[Provided passage]:

++++++++++

This blog is written to honour the advocates of the High Court of Sindh and all other advocates of Pakistan who have shed their sweat and blood for the cause of freedom and democracy in our country. These sacrifices in the name of the common law, human rights, dignity, decency and the rule of law will never be forgotten. This blog celebrates the culture of freedom which English law has given to the Indian subcontinent and it is written to celebrate this great tradition.
The editor and author of this blog is a Pakistani national living in London. The views contained in his writing are his and his alone.
The editor holds the following degrees and qualifications: (i) BA (Webster University, USA); (ii) MSc (London School of Economics, UK); (iii) MA (School of Oriental and African Studies, UK); (iv) GDL (College of Law, UK); (v) BVC (College of Law, UK); (vi) LLB (Hons) (College of Law, UK); (vii) Called to the Bar of England and Wales (Middle Temple); (viii) LLM (College of Law, UK).
Full resume/cv available on linkedin here.
The editor will consider contributions to his blog if such contributions contain a balanced view of politics and law.
If the contributions are found to be suitable, the editor will publish them at his discretion.
Moreover, the editor publishes and maintains a company law blog called Global Corporate Law. He is also responsible for maintaining the blog of The Pakistan Institute of International Affairs which is named after the institute’s quarterly journal Pakistan Horizon. And he also writes the Pakistani Law and Democracy Blog.
The Sindh High Court is a creature of statute. It was created by the Government of India Act 1935 which also separated Burma and the Colony of Aden in Yemen from India. India was a very large administrative unit which the British used as a centre for the advancement of their imperial designs.
Just to illustrate this fact by way of example, the Indian Code of Civil Procedure 1908 (which is still used in Pakistan, India and Bangladesh) was also used all over East Africa – and still is to some extent.
British India had three High Courts with original jurisdiction (where one could begin proceedings in the first instance). These were in Bombay, Calcutta and Madras. All the other High Courts in British India were appellate courts. Appeals from the High Courts in India were heard in the Privy Council where barristers such as Muhammed Ali Jinnah and Motilal Nehru had extensive practices.

++++++++++

[Data for analysis]:

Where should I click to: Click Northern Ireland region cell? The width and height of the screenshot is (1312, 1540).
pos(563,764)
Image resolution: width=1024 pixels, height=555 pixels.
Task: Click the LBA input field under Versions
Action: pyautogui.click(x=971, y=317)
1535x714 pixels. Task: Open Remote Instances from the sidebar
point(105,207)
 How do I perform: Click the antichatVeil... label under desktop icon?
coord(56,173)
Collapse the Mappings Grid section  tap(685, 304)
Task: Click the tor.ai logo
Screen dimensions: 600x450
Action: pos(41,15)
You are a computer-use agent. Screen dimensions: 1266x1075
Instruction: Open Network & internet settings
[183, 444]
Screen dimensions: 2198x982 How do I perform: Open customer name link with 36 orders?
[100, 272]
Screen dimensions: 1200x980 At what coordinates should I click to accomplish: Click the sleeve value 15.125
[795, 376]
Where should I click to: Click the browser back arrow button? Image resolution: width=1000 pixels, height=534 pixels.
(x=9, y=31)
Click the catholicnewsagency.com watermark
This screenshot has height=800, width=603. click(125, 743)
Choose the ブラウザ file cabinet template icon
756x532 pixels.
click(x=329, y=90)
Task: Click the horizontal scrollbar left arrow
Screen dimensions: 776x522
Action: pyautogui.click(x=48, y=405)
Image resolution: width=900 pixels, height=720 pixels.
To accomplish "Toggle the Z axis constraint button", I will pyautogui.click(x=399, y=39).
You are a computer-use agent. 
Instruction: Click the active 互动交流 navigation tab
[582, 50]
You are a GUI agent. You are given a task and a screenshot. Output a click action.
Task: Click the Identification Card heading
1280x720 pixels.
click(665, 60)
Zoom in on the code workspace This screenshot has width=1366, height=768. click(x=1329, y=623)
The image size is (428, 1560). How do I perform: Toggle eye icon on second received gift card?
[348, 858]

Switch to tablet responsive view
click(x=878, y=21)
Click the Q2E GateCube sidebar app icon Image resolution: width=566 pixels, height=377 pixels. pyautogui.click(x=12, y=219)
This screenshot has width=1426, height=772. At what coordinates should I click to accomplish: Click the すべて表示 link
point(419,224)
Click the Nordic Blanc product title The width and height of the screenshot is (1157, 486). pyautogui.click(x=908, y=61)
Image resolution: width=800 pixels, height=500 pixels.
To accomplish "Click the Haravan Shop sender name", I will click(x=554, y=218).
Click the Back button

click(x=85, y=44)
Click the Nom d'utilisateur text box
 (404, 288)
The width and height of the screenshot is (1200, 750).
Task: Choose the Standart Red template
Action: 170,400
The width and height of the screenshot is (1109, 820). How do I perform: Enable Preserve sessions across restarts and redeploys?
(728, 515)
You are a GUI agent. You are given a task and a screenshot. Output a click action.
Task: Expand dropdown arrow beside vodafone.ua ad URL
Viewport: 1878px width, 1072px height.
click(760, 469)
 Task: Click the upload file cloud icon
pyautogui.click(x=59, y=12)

++++++++++

[Assignment]:
In the blog introduction, which statute created the Sindh High Court? The rows aren't needed here.

[Your solution]:
The Government of India Act 1935.